LISTED RECORDS:
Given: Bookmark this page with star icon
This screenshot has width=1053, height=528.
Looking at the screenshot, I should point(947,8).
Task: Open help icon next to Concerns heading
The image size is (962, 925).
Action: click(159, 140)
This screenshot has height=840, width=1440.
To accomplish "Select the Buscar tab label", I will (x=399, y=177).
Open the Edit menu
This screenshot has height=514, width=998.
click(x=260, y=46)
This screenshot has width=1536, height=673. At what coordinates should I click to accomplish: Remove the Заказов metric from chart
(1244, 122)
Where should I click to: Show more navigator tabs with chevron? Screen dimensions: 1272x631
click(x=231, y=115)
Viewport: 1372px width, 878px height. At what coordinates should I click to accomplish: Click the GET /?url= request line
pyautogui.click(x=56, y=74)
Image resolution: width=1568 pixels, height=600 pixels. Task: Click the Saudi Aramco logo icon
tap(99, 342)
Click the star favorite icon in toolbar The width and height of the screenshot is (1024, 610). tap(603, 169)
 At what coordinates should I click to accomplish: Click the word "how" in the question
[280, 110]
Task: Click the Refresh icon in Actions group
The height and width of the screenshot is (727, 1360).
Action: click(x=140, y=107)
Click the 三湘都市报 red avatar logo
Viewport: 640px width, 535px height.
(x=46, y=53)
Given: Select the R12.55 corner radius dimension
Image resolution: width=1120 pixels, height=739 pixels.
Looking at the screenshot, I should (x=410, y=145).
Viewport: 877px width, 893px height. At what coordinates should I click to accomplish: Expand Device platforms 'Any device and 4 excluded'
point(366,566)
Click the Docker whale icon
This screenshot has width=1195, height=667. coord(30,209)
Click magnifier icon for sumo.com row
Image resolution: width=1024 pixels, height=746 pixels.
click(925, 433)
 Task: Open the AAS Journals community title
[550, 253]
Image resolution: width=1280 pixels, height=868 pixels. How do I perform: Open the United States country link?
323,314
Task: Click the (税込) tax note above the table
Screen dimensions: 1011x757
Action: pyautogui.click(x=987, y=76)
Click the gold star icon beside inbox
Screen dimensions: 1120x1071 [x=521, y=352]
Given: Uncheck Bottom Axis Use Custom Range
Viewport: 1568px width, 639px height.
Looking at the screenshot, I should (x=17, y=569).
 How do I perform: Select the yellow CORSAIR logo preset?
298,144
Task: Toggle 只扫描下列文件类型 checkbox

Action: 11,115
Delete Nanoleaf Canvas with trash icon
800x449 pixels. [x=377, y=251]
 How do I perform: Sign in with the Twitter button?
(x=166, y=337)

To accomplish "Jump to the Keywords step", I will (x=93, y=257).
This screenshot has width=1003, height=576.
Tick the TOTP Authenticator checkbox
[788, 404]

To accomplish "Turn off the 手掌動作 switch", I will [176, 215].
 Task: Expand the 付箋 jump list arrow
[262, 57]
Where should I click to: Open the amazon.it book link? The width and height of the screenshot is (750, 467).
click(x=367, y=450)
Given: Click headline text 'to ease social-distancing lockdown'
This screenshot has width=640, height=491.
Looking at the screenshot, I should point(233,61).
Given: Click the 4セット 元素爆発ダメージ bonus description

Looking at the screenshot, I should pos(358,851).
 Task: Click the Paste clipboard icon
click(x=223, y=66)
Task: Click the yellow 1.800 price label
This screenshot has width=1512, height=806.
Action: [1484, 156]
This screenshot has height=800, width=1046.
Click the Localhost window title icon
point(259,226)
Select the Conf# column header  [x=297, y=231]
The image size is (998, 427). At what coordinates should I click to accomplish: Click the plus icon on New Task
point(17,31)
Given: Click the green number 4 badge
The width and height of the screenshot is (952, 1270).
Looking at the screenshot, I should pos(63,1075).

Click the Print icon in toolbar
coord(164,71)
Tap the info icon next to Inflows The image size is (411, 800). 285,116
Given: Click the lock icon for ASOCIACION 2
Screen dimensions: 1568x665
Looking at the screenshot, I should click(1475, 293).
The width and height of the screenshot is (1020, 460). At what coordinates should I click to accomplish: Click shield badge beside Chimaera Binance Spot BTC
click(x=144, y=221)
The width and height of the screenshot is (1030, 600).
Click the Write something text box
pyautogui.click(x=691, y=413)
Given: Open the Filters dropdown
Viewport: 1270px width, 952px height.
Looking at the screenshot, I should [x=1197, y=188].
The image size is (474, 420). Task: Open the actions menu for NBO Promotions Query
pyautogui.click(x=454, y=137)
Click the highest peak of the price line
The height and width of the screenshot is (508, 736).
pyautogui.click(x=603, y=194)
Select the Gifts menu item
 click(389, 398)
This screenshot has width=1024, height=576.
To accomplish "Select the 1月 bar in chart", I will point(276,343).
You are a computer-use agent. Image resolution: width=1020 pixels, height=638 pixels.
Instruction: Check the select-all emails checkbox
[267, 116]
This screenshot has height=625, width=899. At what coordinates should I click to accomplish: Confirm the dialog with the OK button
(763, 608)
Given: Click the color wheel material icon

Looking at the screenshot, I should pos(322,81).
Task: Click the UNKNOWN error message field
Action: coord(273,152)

WHAT YOU ARE ASKED TO DO: Starting with the line that contains "Select the Gifts menu item", output every line through the end of the listing above, unchanged.

ANSWER TO THIS PROBLEM:
Select the Gifts menu item
 click(389, 398)
This screenshot has width=1024, height=576.
To accomplish "Select the 1月 bar in chart", I will point(276,343).
You are a computer-use agent. Image resolution: width=1020 pixels, height=638 pixels.
Instruction: Check the select-all emails checkbox
[267, 116]
This screenshot has height=625, width=899. At what coordinates should I click to accomplish: Confirm the dialog with the OK button
(763, 608)
Given: Click the color wheel material icon

Looking at the screenshot, I should pos(322,81).
Task: Click the UNKNOWN error message field
Action: coord(273,152)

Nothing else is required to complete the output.